Managing content in Confluence: Taxonomy

This article is part of a series that focuses on the difficulty of managing content in Confluence and offers improvement suggestions through constructive criticism. In this installment I will address one of the biggest problems in Confluence: utilizing labels efficiently to organize information.

When you manage content, you need some sort of plan. Wikis are not inherently optimized (or even meant for) structured, hierarchical information, but why should they not support the creation of a hierarchy? Why not even several different hierarchies, if they are needed?

Confluence does have the ability to arrange pages in a hierarchical fashion. With plugins, it is even possible to arrange spaces in logical hierarchies. This facilitates the grouping of information together, but pages can only have one parent and one space. They cannot belong to several parents or spaces, so how do we group pages dynamically?

Labels: Yes :-)

Enter labels. Confluence features labels as a way to tag pages and spaces with keywords which are then used to dynamically group data. What is the problem then? It is that labels themselves cannot be organized. Not even the simplest label refactoring tools come bundled with Confluence. Here’s what’s possible. You can:

Label cloud

Label cloud in Confluence. What’s the use of these things anyway?
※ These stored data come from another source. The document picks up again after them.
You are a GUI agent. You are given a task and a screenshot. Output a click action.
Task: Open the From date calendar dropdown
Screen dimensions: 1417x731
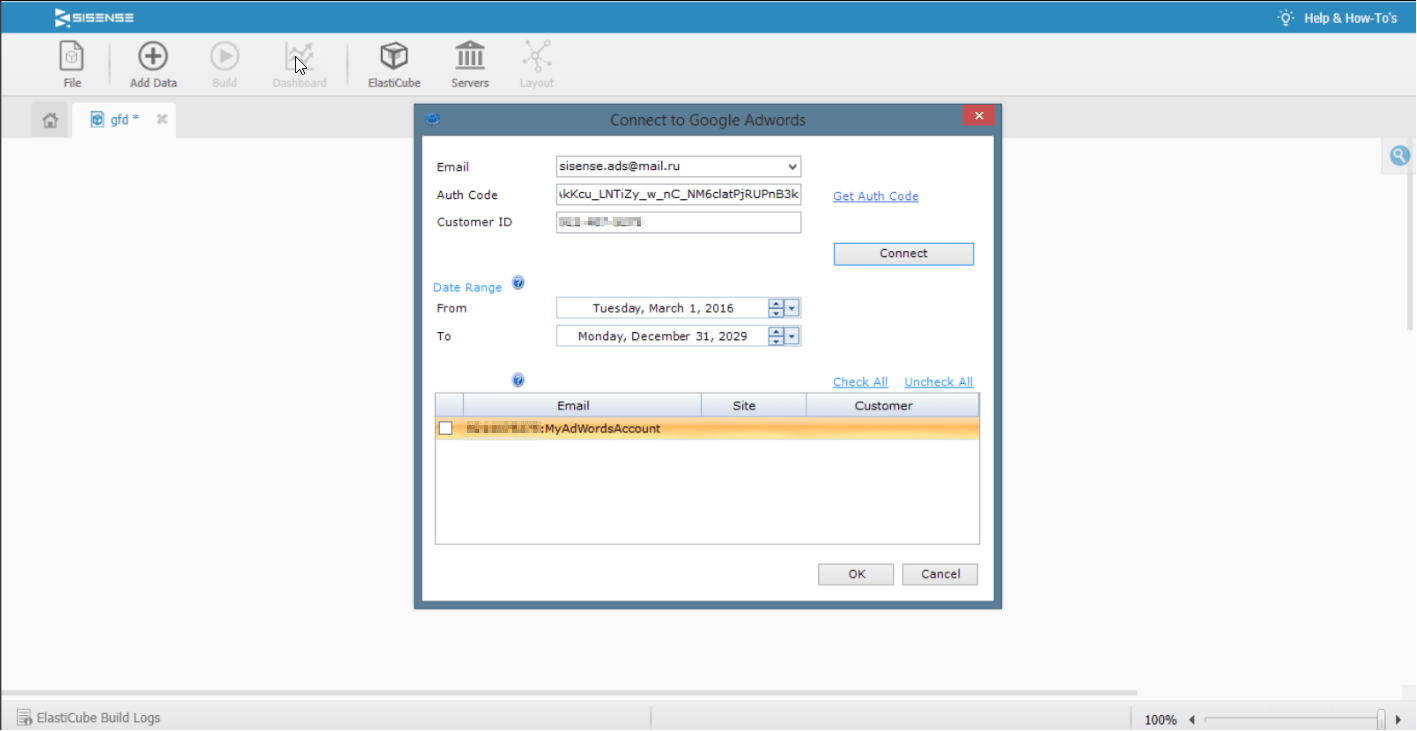pyautogui.click(x=792, y=308)
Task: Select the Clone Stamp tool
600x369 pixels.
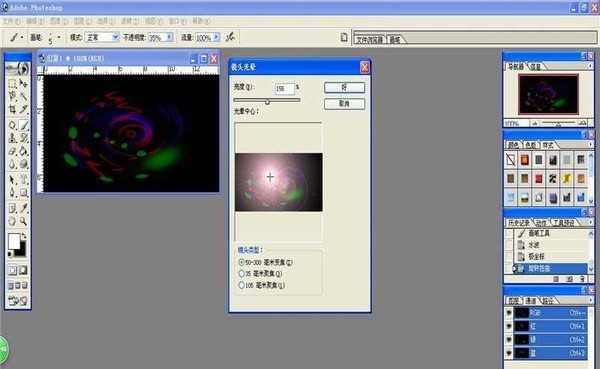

  1. Label pages and blogs individually
  2. List pages by label
  3. Show label clouds for a specific space or globally
  4. List all the labels in use in a specific space or globally
  5. Show the related labels for the current page

Out of all these features, only features 1 and 2 are useful. There are few plugins to assist in this endeavor, some of which are maintained and others not. These are:

  • The Label Management Plugin, only developed for a short while and then forgotten. We have contributed to the plugin community by keeping this one up to date and working with the latest versions of Confluence. But it is highly limited in functionality and does not integrate well at all with the rest of Confluence. It is difficult to use and cannot be customized except by editing the source directly – it has no control panels or settings of any sort.
  • The Adaptavist Label Tools Plugin, which merely features macros to add specific labels to pages simply by selecting them from a list (which cannot be centrally managed) or automatically adding them (through some sort of workflow for instance).
  • The Adaptavist Synonym Plugin, which enables the creation of synonyms, although the functionality here is again rather limited. It merely enables searching of pages by a label and all its synonyms, such as printer and printers and pritners if a word is often misspelled. But what about related labels such as inkjet-printers and laser-printers (child labels) or peripherals (parent label)?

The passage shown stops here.